Di mata Ibn al-`Arabi, orang yang menyalahkan atau mencela kepercayaan-kepercayaan lain kepada Tuhan adalah orang yang bodoh karena Tuhan dalam kepercayaannya sendiri, sebagaimana kepercayaan-kepercayaan yang disalahkannnya itu, bukanlah Tuhan sebagaimana Dia sebenarnya karena Tuhan sebagaimana Dia sebenarnya tidak dapat diketahui. Orang seperti itu mengakui hanya Tuhan dalam bentuk kepercayaannya atau kepercayaan kelompoknya sendiri dan mengingkari Tuhan dalam bentuk-bentuk berbagai kepercayaan lain. Padahal Tuhan yang menampakkan Diri-Nya dalam semua bentuk kepercayaan-kepercayaan yang berbeda itu adalah satu dan sama. Kritik Ibn al-`Arabi ini, jika harus konsisten, tertuju kepada setiap orang yang mencela kepercayaan-kepercayaan lain kepada Tuhan yang berbeda dengan kepercayaannya, baik dalam lingkungan orang-orang yang seagama dengannya maupun dalam lingkungan orang-orang yang berbeda agama. Ulama yang disebutkan di awal tulisan ini tampaknya termasuk orang yang menjadi sasaran kritik Ibn al-`Arabi karena ia menyalahkan dan mencela kepercayaan-kepercayaan lain kepada Tuhan yang berbeda dengan kepercayaannya sendiri. Ulama itu, seperti dikatakan di atas, sebenarnya telah memutlakkan dan “menuhankan” kepercayaannya sendiri, alirannya sendiri, atau mazhabnya sendiri. Ia sebenarnya telah membatasi Tuhan Yang Tidak Terbatas dalan kepercayaannya yang terbatas.

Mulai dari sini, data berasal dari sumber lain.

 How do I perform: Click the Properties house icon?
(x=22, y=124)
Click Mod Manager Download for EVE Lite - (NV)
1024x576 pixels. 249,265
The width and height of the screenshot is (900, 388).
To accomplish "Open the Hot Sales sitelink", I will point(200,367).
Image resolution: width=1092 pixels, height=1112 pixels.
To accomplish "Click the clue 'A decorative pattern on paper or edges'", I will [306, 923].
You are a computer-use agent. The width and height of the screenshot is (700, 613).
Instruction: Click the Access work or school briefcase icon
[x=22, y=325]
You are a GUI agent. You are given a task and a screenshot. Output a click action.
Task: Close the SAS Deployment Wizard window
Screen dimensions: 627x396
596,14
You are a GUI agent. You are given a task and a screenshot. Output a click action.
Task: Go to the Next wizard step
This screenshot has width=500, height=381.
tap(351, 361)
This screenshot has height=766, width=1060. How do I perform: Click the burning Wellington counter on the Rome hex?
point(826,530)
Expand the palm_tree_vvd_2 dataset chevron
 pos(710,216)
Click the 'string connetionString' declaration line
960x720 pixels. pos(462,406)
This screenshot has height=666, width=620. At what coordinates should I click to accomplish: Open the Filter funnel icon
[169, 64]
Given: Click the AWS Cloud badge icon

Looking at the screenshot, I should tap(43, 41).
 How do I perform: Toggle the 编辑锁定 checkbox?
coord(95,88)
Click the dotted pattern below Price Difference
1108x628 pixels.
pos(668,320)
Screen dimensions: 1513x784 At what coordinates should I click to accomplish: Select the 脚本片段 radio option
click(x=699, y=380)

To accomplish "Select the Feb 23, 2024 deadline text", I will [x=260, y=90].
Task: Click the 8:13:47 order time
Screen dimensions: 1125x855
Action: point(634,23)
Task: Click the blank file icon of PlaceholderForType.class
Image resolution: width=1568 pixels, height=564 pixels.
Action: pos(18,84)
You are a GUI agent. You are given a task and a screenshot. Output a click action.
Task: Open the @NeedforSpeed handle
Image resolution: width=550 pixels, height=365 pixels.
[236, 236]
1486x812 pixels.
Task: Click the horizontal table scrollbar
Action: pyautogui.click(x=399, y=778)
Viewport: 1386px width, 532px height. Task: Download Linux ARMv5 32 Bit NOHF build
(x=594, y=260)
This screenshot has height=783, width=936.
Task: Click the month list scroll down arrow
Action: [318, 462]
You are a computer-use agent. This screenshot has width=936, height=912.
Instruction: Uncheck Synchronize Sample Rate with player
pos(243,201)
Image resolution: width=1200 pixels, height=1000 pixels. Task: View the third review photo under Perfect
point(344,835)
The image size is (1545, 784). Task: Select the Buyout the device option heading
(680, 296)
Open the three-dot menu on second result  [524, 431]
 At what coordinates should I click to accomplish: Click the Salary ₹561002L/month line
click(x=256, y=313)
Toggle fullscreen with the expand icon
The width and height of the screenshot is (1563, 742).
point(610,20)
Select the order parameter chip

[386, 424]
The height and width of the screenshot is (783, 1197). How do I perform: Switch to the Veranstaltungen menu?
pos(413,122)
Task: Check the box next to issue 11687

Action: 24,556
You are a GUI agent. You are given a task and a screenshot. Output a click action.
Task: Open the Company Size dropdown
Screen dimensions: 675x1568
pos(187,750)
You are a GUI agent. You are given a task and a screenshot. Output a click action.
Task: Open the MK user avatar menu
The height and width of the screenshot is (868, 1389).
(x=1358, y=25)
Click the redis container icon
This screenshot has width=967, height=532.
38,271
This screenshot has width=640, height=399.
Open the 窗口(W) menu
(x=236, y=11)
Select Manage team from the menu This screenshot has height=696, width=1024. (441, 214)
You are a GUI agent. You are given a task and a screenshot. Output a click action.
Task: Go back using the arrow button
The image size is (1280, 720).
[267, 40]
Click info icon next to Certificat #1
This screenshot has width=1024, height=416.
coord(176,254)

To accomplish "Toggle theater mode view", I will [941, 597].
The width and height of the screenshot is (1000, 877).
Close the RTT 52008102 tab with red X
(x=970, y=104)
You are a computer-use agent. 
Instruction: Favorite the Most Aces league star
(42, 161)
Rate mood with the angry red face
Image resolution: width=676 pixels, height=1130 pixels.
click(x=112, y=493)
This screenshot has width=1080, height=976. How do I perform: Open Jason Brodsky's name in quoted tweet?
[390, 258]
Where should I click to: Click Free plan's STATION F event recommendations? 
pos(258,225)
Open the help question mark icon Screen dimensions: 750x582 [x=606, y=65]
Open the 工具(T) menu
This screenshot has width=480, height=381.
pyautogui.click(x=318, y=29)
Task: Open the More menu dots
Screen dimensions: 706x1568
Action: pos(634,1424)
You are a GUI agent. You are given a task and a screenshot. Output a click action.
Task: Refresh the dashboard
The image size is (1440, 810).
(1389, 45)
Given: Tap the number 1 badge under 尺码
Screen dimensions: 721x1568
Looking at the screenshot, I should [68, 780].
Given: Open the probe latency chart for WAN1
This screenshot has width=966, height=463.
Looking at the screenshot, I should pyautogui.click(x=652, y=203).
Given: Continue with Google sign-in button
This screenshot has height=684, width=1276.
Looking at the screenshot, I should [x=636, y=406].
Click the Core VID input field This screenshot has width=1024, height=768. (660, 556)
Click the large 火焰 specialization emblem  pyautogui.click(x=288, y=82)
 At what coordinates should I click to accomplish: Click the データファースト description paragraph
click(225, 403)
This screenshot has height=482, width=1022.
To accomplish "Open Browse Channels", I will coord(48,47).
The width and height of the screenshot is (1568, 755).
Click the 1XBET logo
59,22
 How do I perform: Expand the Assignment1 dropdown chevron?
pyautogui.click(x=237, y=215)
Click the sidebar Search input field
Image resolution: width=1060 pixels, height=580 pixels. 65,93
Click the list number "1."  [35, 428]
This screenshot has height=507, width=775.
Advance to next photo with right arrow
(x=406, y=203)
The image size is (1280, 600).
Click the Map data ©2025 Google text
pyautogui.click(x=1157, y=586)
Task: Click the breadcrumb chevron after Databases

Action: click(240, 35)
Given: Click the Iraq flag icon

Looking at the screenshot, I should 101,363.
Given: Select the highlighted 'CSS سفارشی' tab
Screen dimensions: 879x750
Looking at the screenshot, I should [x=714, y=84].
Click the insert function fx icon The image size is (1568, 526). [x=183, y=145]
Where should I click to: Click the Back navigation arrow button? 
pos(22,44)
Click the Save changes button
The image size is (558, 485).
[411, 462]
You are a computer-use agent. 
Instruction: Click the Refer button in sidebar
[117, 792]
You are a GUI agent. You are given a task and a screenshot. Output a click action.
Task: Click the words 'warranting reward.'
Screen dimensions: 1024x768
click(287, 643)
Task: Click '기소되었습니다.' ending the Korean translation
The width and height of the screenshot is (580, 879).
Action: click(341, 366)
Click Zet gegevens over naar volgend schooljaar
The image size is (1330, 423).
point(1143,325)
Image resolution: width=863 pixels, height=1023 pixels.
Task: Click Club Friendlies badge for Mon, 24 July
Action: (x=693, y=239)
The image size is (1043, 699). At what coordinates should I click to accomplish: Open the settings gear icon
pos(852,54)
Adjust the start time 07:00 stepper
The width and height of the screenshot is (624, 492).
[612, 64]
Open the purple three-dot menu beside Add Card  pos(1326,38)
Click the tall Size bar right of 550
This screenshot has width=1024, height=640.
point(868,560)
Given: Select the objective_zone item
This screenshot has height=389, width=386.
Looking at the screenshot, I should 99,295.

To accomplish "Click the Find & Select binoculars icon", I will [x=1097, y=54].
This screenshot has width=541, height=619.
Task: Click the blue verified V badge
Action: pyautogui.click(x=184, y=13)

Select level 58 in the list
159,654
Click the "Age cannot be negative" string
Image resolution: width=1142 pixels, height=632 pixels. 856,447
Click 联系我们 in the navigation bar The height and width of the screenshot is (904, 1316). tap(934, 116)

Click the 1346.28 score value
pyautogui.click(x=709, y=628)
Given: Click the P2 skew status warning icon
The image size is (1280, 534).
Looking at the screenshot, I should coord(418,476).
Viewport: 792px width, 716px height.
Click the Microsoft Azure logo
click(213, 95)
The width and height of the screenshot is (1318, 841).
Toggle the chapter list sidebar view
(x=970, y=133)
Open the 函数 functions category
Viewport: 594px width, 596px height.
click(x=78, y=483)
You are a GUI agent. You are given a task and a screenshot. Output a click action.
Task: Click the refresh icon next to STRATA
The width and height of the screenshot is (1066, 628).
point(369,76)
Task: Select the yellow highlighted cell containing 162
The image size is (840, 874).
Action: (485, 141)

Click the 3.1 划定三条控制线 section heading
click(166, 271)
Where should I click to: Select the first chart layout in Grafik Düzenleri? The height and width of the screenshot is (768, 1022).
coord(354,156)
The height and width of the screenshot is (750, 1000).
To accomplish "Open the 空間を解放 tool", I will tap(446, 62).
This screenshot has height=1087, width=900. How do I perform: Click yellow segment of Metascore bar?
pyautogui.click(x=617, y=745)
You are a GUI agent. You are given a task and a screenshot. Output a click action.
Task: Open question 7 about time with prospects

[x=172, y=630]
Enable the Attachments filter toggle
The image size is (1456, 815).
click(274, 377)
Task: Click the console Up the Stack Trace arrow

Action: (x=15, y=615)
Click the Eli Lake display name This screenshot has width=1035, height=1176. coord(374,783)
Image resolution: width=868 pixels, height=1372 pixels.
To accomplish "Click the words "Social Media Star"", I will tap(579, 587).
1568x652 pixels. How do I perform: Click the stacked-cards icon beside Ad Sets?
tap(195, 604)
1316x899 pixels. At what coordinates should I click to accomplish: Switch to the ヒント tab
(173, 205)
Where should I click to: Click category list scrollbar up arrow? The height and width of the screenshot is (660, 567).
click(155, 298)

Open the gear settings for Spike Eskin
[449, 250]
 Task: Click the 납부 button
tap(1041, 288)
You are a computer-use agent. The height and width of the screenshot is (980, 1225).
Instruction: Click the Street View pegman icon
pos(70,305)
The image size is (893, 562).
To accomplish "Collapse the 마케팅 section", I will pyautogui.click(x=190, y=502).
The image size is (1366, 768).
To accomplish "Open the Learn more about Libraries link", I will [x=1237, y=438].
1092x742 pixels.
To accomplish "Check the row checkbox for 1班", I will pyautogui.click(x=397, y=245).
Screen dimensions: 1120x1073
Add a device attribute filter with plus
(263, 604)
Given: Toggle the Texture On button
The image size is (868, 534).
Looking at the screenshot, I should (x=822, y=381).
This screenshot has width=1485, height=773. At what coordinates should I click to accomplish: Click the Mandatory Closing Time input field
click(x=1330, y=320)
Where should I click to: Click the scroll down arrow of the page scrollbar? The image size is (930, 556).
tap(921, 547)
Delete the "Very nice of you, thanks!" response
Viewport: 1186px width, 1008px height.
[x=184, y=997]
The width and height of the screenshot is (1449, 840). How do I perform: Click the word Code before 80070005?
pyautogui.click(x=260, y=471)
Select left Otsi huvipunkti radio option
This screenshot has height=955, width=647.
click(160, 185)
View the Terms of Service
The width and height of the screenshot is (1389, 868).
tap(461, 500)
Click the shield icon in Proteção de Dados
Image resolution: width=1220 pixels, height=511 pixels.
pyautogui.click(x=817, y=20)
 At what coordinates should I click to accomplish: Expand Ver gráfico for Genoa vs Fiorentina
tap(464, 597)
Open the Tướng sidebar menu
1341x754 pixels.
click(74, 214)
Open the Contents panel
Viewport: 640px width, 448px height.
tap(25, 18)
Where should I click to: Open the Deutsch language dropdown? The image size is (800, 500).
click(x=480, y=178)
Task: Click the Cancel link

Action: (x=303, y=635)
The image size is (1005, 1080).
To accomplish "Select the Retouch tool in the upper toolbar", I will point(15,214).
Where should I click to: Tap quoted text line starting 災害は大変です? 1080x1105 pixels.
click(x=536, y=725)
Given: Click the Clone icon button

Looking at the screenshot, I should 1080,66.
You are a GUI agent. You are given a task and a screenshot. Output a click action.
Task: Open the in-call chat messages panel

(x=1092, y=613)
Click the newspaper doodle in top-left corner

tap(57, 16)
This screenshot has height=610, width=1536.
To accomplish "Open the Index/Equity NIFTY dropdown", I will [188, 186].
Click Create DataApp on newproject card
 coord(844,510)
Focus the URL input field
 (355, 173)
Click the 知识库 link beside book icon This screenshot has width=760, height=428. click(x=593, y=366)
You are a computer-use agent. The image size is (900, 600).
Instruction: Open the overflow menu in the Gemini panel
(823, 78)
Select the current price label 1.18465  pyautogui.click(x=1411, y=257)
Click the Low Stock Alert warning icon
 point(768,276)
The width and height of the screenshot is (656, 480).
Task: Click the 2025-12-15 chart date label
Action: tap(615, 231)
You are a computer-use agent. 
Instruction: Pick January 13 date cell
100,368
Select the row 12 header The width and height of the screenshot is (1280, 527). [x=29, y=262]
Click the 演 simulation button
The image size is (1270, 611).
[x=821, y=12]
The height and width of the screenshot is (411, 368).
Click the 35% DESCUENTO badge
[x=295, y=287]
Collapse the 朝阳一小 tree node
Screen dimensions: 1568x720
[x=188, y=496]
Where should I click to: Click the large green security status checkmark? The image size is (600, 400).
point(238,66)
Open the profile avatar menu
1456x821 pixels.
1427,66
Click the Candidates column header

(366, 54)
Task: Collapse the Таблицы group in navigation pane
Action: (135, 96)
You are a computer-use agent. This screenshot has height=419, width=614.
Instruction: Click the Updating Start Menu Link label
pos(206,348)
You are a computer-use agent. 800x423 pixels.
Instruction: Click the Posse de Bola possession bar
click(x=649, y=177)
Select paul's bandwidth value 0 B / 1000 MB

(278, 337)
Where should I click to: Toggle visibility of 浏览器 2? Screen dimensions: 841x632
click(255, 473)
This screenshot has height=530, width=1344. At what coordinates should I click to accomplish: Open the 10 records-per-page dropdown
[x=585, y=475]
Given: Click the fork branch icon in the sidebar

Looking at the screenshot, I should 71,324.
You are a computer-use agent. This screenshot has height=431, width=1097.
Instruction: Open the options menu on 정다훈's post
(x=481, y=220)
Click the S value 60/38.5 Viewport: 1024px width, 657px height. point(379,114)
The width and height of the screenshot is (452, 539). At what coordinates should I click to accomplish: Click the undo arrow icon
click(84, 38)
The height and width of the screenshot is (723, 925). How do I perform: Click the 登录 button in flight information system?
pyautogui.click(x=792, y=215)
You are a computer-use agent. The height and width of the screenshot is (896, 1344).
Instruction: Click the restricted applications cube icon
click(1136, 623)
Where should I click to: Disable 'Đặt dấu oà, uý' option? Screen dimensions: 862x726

Ibn al-`Arabi memperingatkan kita sebagai berikut: “Maka berhati-hatilah agar Anda tidak mnengikatkan diri kepada ikatan (`aqd) [yaitu kepercayaan, doktrin, dogma, atau ajaran] tertentu dan mengingkari ikatan lain yang mana pun, karena dengan demikian itu Anda akan kehilangan kebaikan yang banyak; sebenarnya Anda akan kehilangan pengetahuan yang benar tentang apa itu yang sebenarnya. Karena itu, hendaklah Anda menerima sepenuhnya semua bentuk kepercayaan-kepercayaan, karena Allah Ta`âlâ terlalu luas dan terlalu besar untuk dibatasi dalam satu ikatan tanpa ikatan lain. Allah berkata: ‘Kemana pun kamu berpaling, di situ ada wajah Tuhan’ [Q 2:115), tanpa menyebutkan arah tetentu mana pun.”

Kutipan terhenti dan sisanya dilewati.